Exercise details:
Put every line of the data below into a Markdown table with the columns No. and Line, numbering the rows and skipping blank lines. Leave the pictures out of the table.

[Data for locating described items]
::::::::::

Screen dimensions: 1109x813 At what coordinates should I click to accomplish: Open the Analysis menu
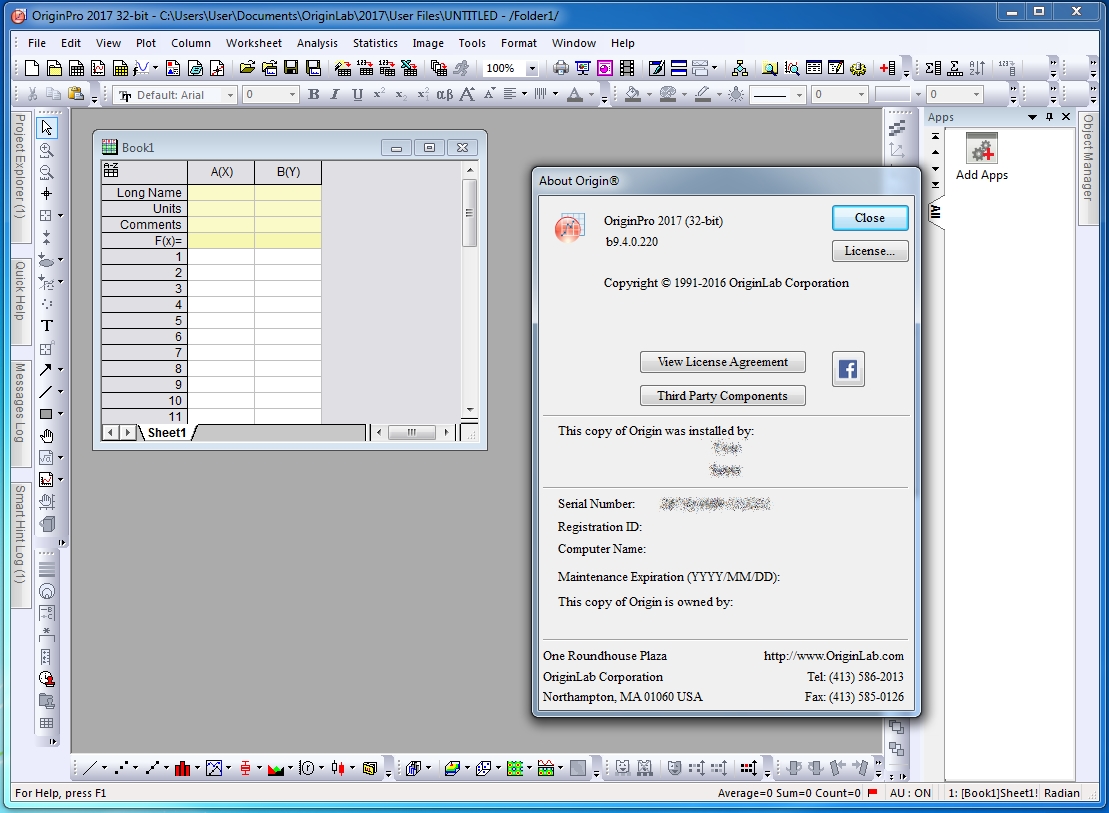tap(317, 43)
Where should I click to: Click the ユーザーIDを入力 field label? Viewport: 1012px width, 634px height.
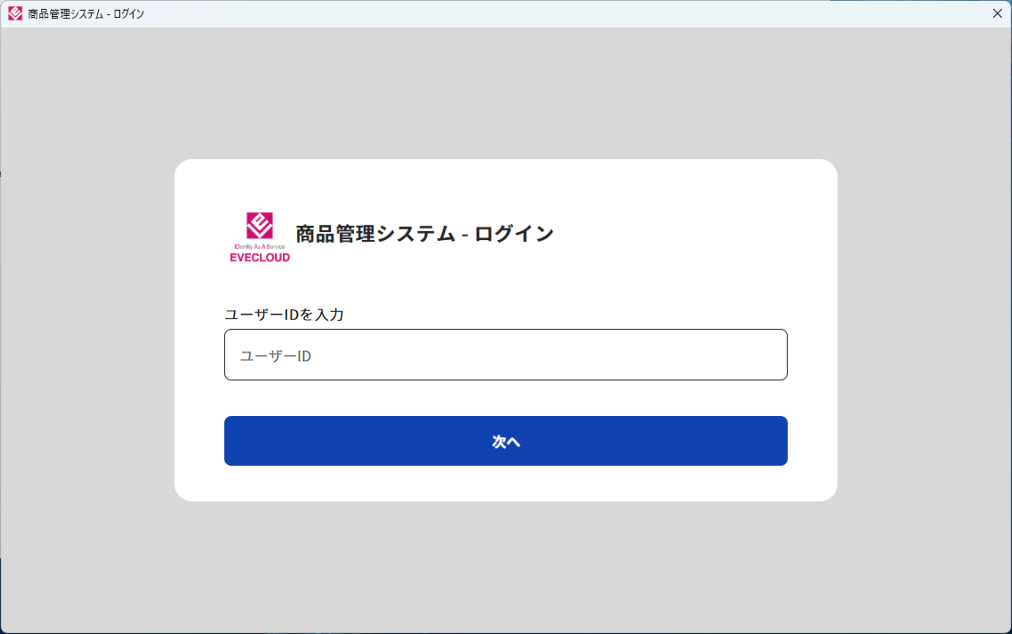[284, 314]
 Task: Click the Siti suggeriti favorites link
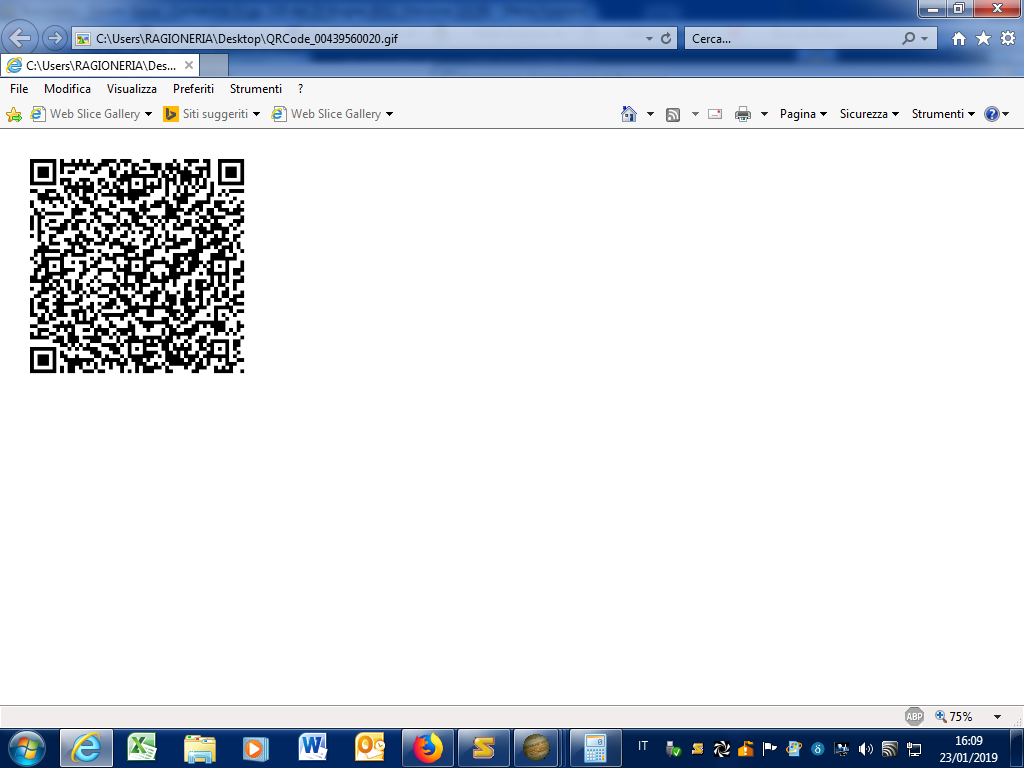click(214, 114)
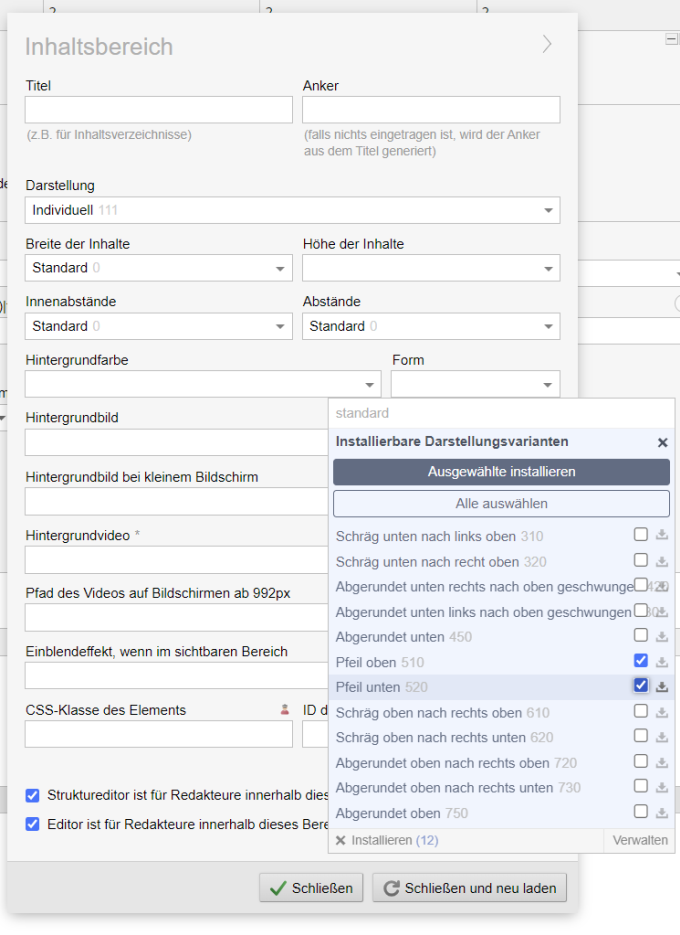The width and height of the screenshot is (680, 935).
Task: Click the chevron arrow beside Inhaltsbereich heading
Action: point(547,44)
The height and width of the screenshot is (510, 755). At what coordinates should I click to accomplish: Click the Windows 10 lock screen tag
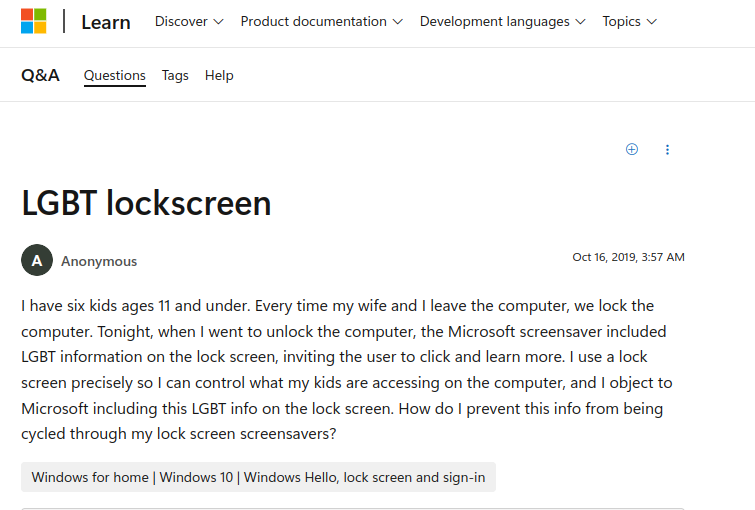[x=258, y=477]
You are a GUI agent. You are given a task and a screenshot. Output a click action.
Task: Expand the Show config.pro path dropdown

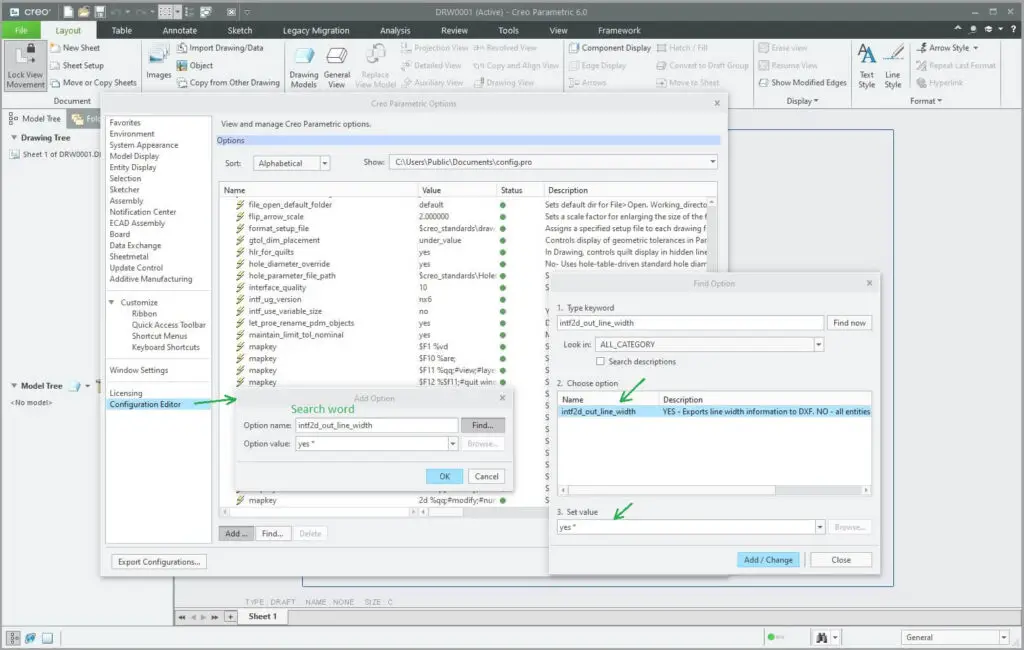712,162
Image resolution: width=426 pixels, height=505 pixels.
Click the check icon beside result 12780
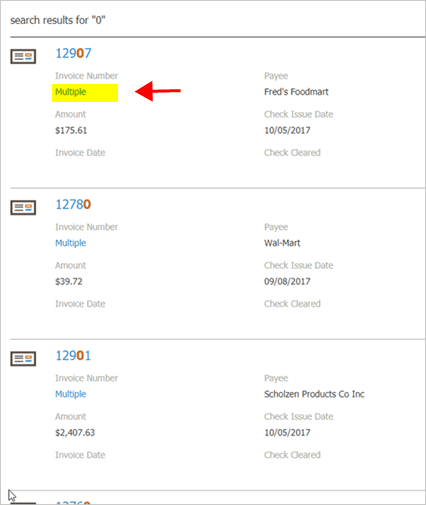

::::::::::

The solution:
| No. | Line |
|---|---|
| 1 | Screen dimensions: 1109x813 At what coordinates should I click to accomplish: Open the Analysis menu |
| 2 | tap(317, 43) |
| 3 | Where should I click to: Click the ユーザーIDを入力 field label? Viewport: 1012px width, 634px height. |
| 4 | [284, 314] |
| 5 |  Task: Click the Siti suggeriti favorites link |
| 6 | click(214, 114) |
| 7 | The width and height of the screenshot is (680, 935). |
| 8 | Task: Click the chevron arrow beside Inhaltsbereich heading |
| 9 | Action: point(547,44) |
| 10 | The height and width of the screenshot is (510, 755). At what coordinates should I click to accomplish: Click the Windows 10 lock screen tag |
| 11 | [x=258, y=477] |
| 12 | You are a GUI agent. You are given a task and a screenshot. Output a click action. |
| 13 | Task: Expand the Show config.pro path dropdown |
| 14 | 712,162 |
| 15 | Image resolution: width=426 pixels, height=505 pixels. |
| 16 | Click the check icon beside result 12780 |